Les chats sont souvent critiqués pour leur apparence distante ou leur manque d’émotion. Contrairement aux chiens, ils s’expriment généralement de manière plus discrète, par un simple mouvement de l’oreille ou des moustaches. Très peu d’études ont tenté d’élucider la vie émotionnelle complexe de ces animaux. Cependant, des chercheurs viennent de découvrir que les chats communiquent entre eux en utilisant près de 300 expressions faciales uniques, selon une étude publiée en octobre dans la revue Behavioral Processes.

Comment les chercheurs ont découvert la vérité sur les expressions faciales des chats

Daniel Mills est vétérinaire comportementaliste à l’université de Lincoln. Bien qu’il n’ait pas participé à l’étude, Mills soutient que de nombreuses personnes croient à tort que les chats sont avant tout des animaux asociaux. Il note : « Il se passe manifestement beaucoup de choses dont nous ne sommes pas conscients ».

Pour recueillir des données sur ces sujets félins, la chercheuse Lauren Scott, du centre médical de l’université du Kansas, a passé environ un an à observer les interactions entre 53 chats domestiques adultes à poil court dans un café pour chats de Los Angeles. Ce groupe était composé de mâles et de femelles, comme indiqué dans l’étude.

Scott a recueilli un total de 194 minutes d’images de félins, capturant 186 interactions. En collaboration avec sa coauteure, la psychologue évolutionniste Brittany N. Florkiewicz du Lyon College, elle a examiné les signes faciaux des chats.

Leur analyse a révélé un nombre remarquable de 276 expressions uniques, formées par une combinaison de 26 mouvements faciaux. Parmi ceux-ci, on trouve des changements dans la position des oreilles, des clignements de paupières, des léchages de nez et des mouvements des moustaches et de la bouche.

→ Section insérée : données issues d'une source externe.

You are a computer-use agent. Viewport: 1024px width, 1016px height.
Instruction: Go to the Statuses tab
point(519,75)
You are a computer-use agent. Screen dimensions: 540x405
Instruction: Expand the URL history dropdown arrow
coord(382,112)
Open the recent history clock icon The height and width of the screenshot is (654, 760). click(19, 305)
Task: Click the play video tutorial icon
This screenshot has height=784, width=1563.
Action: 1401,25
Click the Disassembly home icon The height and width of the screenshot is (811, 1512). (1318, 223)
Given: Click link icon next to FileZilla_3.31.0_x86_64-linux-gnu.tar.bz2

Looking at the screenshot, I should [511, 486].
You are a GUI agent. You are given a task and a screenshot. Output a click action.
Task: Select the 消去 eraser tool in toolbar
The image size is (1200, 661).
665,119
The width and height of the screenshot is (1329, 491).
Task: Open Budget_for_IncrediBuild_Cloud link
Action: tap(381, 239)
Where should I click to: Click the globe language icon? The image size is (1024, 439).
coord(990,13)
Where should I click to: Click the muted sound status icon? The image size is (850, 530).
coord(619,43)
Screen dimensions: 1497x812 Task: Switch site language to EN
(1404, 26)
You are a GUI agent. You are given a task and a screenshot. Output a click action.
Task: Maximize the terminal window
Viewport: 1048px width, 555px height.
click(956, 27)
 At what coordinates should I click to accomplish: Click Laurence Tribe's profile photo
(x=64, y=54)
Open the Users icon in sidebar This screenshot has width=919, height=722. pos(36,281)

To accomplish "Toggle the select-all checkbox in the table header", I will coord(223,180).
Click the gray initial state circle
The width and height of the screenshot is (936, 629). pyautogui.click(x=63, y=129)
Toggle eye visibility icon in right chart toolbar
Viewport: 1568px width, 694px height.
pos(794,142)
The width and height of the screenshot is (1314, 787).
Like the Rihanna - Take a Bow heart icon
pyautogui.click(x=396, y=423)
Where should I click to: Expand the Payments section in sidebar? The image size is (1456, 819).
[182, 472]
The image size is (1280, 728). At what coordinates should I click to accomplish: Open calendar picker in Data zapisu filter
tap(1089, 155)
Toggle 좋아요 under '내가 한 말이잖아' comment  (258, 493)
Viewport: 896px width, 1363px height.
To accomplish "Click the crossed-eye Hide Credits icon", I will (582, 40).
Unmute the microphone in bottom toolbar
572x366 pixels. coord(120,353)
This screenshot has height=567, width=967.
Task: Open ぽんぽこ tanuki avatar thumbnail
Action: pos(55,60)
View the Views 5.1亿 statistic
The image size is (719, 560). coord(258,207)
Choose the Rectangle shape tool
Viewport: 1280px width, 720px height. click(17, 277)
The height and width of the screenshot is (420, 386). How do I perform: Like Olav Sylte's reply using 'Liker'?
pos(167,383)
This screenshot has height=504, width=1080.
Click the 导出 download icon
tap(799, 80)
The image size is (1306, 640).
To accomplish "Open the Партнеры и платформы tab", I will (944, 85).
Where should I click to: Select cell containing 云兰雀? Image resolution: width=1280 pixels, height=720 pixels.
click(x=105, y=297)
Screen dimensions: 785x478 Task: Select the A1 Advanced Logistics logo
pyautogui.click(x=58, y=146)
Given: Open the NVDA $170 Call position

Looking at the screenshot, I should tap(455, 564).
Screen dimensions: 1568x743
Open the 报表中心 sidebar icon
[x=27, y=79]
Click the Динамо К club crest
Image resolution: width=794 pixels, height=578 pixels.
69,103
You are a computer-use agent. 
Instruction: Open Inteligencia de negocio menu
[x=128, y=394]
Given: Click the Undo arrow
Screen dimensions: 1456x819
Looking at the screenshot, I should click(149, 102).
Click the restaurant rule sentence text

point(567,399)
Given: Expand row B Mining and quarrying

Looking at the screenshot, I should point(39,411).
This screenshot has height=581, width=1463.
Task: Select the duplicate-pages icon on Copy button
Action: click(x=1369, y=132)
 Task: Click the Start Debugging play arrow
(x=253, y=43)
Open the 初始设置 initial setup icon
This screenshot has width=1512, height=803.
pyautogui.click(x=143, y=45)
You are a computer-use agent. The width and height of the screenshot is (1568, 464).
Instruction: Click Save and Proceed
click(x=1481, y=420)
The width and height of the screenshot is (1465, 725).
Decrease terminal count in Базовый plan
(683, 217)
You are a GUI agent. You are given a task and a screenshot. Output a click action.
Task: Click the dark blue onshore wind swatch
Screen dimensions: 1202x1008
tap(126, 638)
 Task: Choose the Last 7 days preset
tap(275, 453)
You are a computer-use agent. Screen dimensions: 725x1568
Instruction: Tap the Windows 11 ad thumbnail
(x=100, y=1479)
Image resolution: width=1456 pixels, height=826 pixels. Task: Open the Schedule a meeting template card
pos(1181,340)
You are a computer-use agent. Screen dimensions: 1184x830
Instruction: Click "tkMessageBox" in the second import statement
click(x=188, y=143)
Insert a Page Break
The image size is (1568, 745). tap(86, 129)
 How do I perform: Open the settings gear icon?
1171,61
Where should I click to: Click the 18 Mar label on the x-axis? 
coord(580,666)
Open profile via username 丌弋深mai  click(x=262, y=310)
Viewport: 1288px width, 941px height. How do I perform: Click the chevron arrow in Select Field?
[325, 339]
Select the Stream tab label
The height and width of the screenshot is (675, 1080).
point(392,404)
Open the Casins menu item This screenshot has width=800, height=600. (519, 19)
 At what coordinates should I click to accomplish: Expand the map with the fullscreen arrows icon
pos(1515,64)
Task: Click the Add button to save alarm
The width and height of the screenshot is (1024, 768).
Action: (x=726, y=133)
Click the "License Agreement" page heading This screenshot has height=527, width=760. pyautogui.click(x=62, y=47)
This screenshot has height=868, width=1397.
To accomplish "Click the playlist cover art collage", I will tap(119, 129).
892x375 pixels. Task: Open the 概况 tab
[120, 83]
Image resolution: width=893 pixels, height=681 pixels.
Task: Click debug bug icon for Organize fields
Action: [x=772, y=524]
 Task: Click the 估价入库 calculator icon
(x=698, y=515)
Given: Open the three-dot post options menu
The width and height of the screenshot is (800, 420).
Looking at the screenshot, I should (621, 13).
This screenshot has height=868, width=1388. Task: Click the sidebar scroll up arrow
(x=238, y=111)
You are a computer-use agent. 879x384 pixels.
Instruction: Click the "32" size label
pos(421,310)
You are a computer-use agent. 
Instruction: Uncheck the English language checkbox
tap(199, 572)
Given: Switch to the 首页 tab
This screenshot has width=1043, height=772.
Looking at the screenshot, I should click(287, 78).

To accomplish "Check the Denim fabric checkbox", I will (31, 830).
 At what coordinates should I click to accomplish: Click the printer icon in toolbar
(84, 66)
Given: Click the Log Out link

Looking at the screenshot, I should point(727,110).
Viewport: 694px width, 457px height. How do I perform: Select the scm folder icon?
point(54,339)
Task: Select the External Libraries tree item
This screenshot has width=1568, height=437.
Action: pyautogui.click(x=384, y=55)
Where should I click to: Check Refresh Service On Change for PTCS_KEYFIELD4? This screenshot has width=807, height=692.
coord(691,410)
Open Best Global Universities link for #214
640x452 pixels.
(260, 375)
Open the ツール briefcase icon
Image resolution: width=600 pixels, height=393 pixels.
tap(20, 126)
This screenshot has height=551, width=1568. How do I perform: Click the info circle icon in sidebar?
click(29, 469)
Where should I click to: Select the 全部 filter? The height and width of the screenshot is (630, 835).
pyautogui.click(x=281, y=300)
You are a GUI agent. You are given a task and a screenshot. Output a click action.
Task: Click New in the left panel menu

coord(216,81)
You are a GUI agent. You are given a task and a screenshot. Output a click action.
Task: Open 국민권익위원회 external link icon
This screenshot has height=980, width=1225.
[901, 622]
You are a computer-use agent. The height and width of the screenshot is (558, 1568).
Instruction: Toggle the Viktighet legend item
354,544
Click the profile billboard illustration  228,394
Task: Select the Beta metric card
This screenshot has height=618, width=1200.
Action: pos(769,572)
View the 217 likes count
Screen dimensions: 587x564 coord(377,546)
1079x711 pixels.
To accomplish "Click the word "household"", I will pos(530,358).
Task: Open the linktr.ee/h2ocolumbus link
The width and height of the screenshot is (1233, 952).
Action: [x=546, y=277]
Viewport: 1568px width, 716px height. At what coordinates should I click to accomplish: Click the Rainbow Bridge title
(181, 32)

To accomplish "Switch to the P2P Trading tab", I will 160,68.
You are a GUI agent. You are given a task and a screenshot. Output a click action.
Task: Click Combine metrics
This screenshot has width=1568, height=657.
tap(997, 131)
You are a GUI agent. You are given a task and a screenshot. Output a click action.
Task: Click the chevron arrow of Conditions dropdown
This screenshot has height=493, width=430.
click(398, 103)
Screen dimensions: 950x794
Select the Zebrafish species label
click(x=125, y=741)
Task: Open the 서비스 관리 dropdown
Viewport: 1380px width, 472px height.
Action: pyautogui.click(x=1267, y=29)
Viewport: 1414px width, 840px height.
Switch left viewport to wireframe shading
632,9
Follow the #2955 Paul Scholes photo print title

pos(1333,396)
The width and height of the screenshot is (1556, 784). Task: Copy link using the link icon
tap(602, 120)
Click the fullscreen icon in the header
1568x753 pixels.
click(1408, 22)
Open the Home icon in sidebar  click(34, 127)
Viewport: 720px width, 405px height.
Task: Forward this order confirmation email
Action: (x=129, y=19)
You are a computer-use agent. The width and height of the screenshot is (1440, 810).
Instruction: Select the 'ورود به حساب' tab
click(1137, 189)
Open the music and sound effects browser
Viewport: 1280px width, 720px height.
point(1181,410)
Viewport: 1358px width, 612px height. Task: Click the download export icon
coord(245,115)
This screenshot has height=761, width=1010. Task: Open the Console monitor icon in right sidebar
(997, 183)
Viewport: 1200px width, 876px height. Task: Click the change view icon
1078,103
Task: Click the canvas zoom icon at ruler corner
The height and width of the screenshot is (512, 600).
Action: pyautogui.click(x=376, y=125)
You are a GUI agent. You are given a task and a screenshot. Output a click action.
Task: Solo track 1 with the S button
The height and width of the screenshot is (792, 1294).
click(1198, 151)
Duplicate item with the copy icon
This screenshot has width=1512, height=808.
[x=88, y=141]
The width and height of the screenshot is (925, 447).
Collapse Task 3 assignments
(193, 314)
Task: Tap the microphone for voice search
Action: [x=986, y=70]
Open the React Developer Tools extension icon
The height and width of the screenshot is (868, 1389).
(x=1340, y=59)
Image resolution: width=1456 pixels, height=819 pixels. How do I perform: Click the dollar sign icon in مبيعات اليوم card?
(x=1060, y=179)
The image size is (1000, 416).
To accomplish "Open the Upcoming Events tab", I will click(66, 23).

À titre de comparaison, les humains ont environ 44 mouvements faciaux, tandis que les chiens en ont 27. Parmi ces expressions félines, environ 45 % (126) ont été classées comme amicales, 37 % comme agressives et 18 % comme ambiguës, comme le rapporte Jennifer Nalewicki de Live Science.

« Ces résultats montrent qu’il est bon de regarder les oreilles, les yeux et les moustaches d’un chat pour comprendre s’il se sent amical », explique Florkiewicz à Andrei Ionescu de Earth.com. « Leur bouche fournit beaucoup d’informations sur la probabilité d’une bagarre entre chats. Elle poursuit : « Les gens peuvent penser que les expressions faciales des chats ne servent qu’à mettre en garde les autres chats et les gens, mais cela montre à quel point les chats de compagnie peuvent être sociaux et tolérants. »

Ce que ces résultats signifient pour l’avenir

Bien que l’étude apporte un éclairage nouveau sur les émotions et les comportements des félins, l’équipe n’a pas été en mesure de déchiffrer précisément la signification de chaque expression. Comme l’a expliqué M. Florkiewicz à Hafsa Khalil de CNN, d’autres recherches pourraient se pencher sur cet aspect.

Néanmoins, les scientifiques ont identifié certains schémas récurrents. Lors d’interactions amicales, les chats dirigent généralement leurs oreilles et leurs moustaches l’un vers l’autre. À l’inverse, lors de rencontres moins amicales, les chats ont tendance à éloigner ces caractéristiques. Dans les confrontations marquées par l’hostilité, les animaux affichent souvent des pupilles rétrécies et des oreilles rétractées.

Les résultats de cette nouvelle étude pourraient aider les gens à adopter des chats qui ont plus de chances de s’entendre avec leurs animaux de compagnie. En outre, elles pourraient permettre aux propriétaires d’animaux de mieux comprendre leurs amis à fourrure. Il est même possible de développer à l’avenir une application qui décode les expressions faciales des chats. Selon Live Science, des entreprises ont déjà manifesté leur intérêt pour ce concept.

Mme Florkiewicz souligne la complexité de la communication des chats en déclarant : « Notre étude démontre que la communication des chats est plus complexe que ce que l’on supposait auparavant. » Elle ajoute : « Nous espérons élargir la taille de notre échantillon pour y inclure des chats vivant dans d’autres endroits. » Elle espère notamment « [étudier] les expressions faciales des chats vivant dans des maisons à plusieurs chats, des colonies sauvages ».